## PROBLEM DETAILS
Return every line below in which "This" appears.

## DATA SHOWN
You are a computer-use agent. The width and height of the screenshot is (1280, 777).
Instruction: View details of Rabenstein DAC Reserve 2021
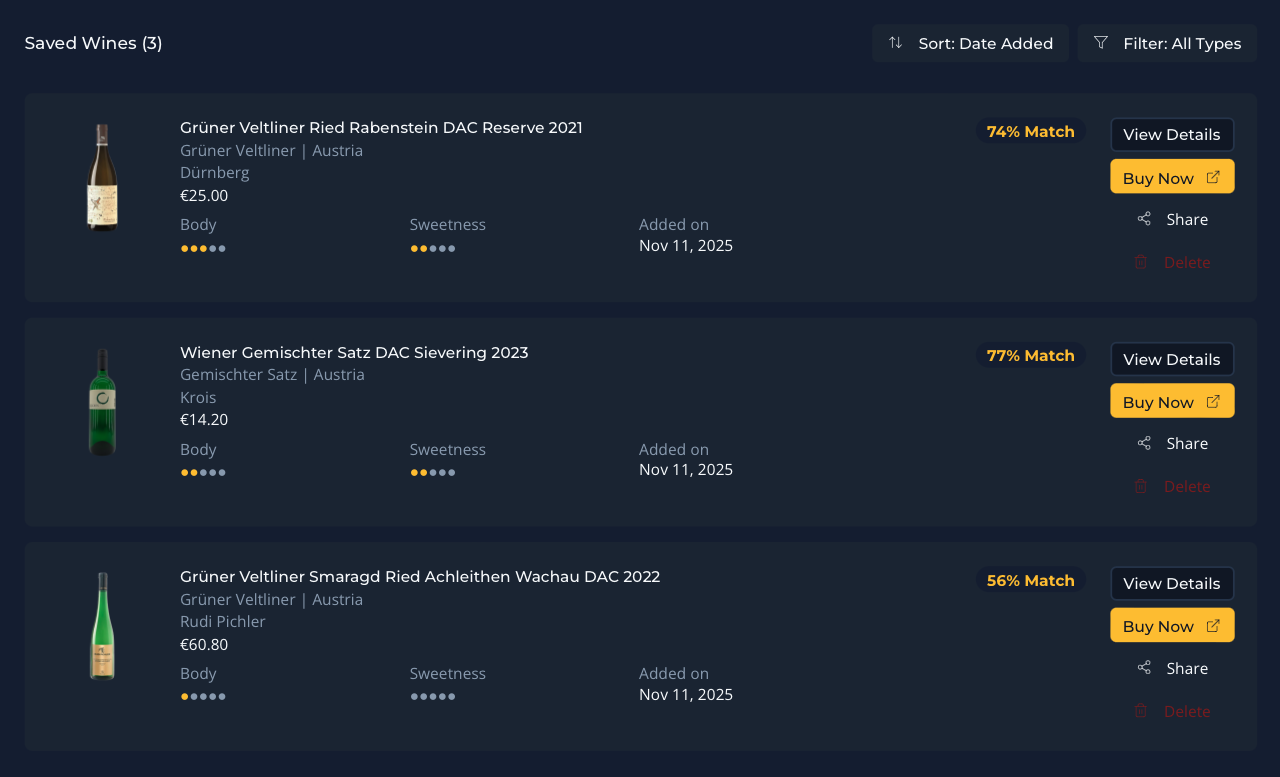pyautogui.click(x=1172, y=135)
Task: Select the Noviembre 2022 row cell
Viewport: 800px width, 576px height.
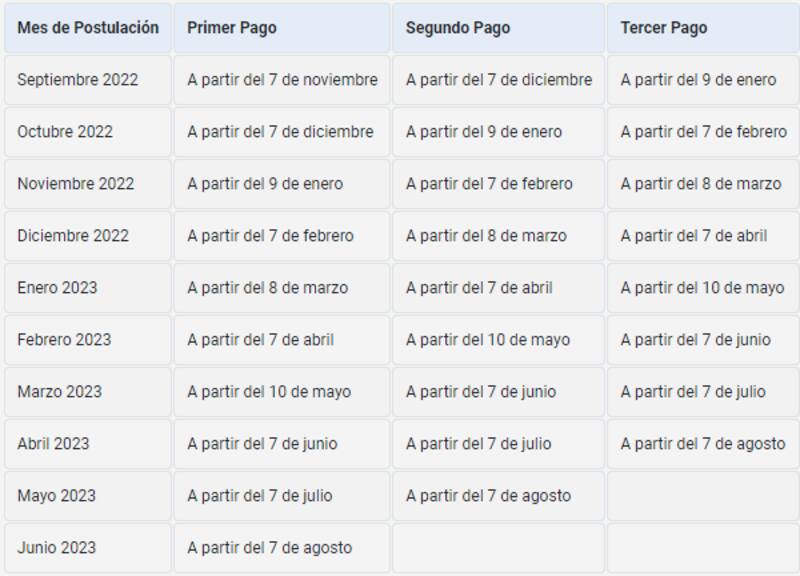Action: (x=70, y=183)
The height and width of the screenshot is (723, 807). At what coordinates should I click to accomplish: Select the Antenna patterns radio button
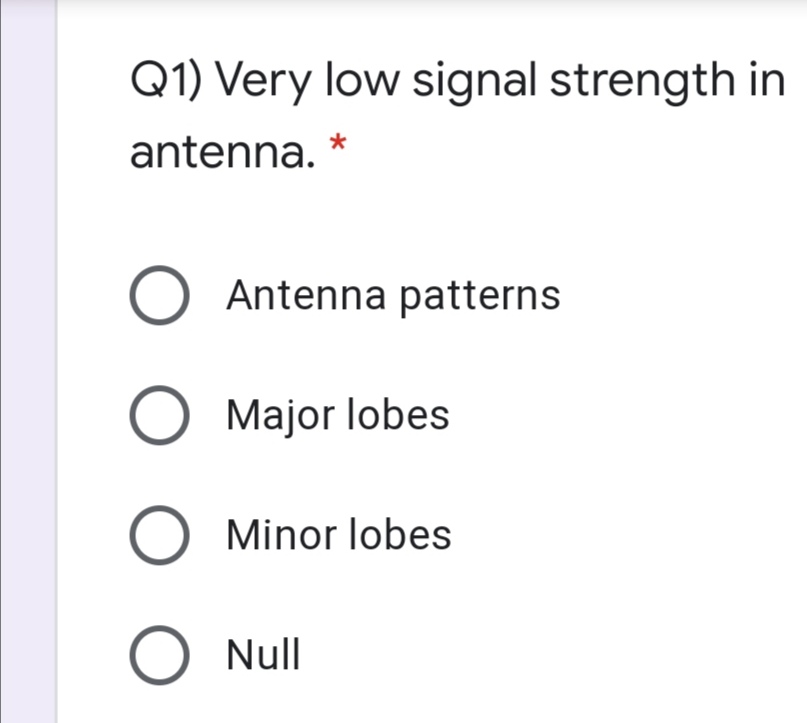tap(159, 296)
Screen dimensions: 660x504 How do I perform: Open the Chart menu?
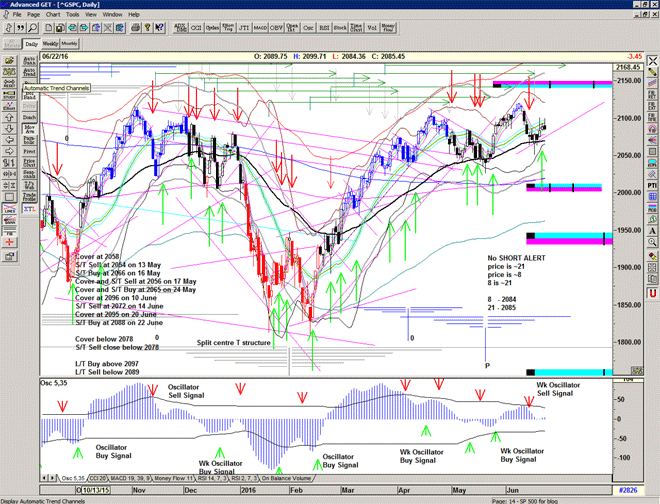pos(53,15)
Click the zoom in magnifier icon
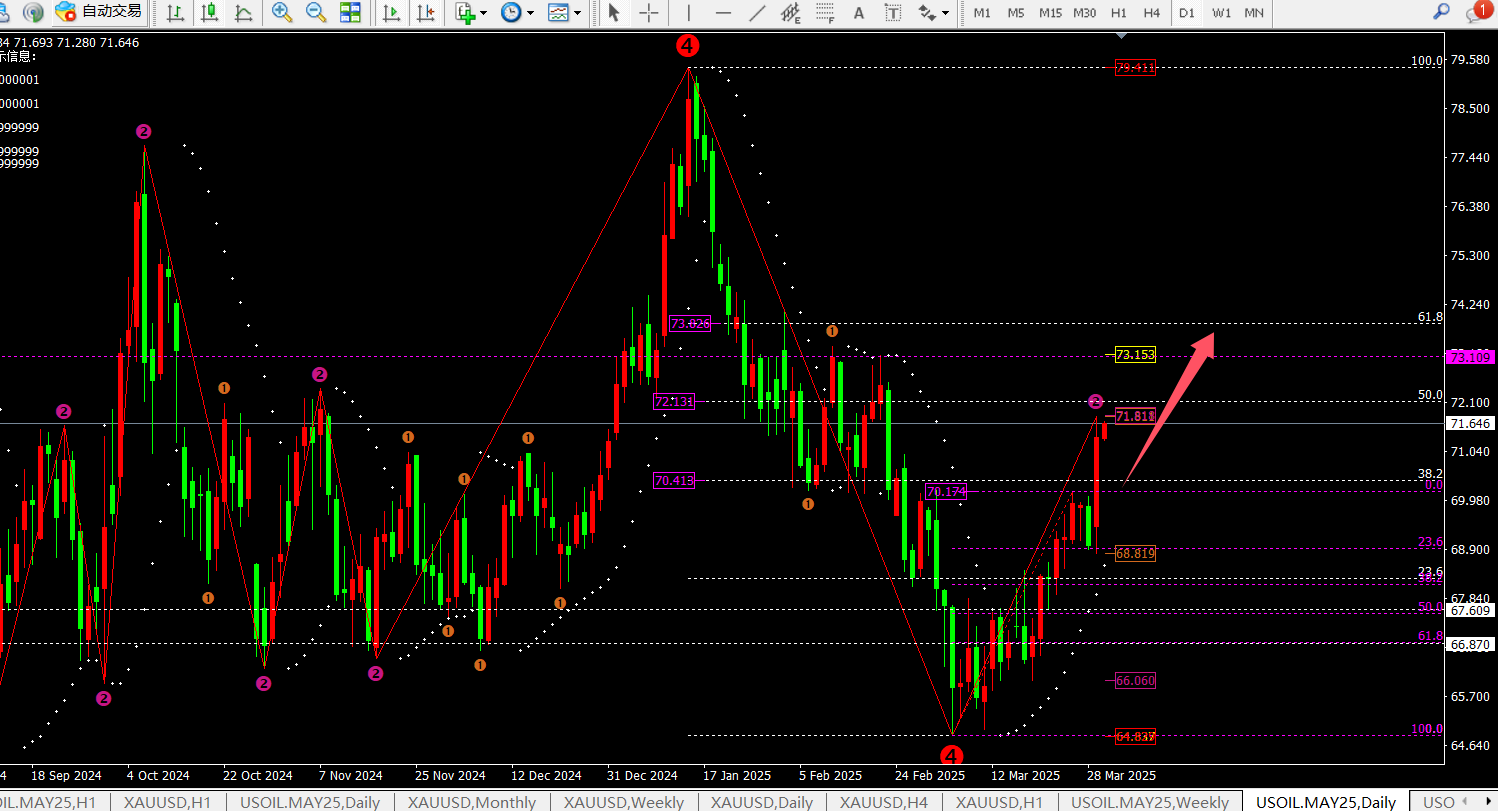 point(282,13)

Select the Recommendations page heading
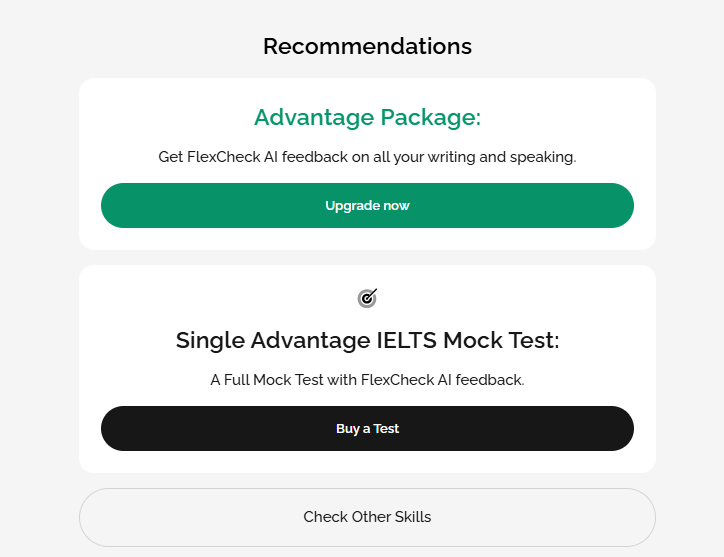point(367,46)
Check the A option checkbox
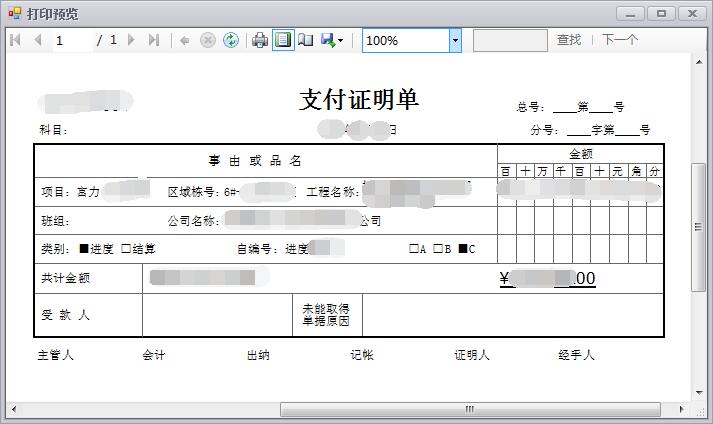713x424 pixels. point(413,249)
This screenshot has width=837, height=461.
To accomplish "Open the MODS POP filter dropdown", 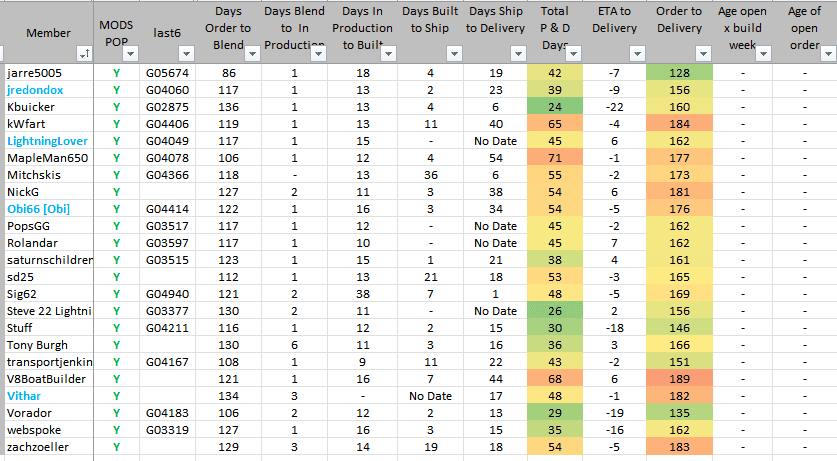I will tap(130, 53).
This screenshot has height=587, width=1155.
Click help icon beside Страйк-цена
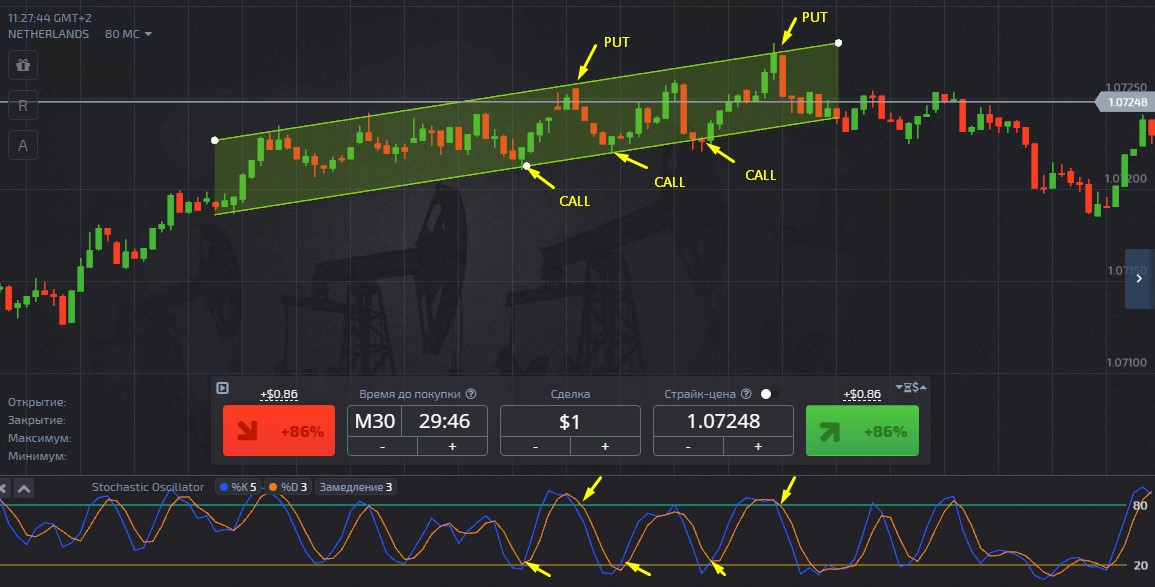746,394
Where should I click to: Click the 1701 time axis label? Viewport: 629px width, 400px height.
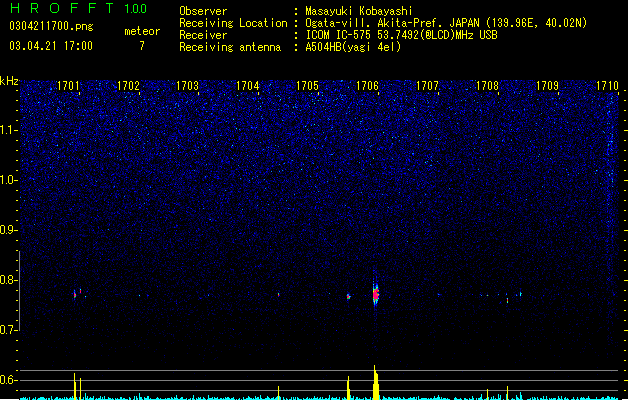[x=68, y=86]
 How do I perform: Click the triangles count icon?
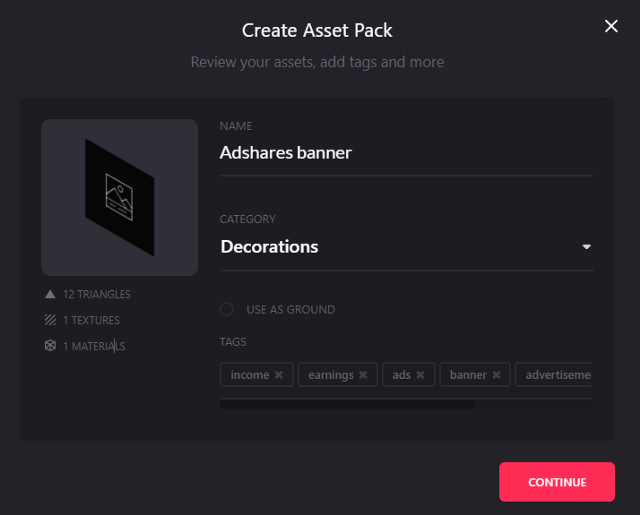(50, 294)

## ANSWER BELOW
This screenshot has width=837, height=461.
This screenshot has height=587, width=1155.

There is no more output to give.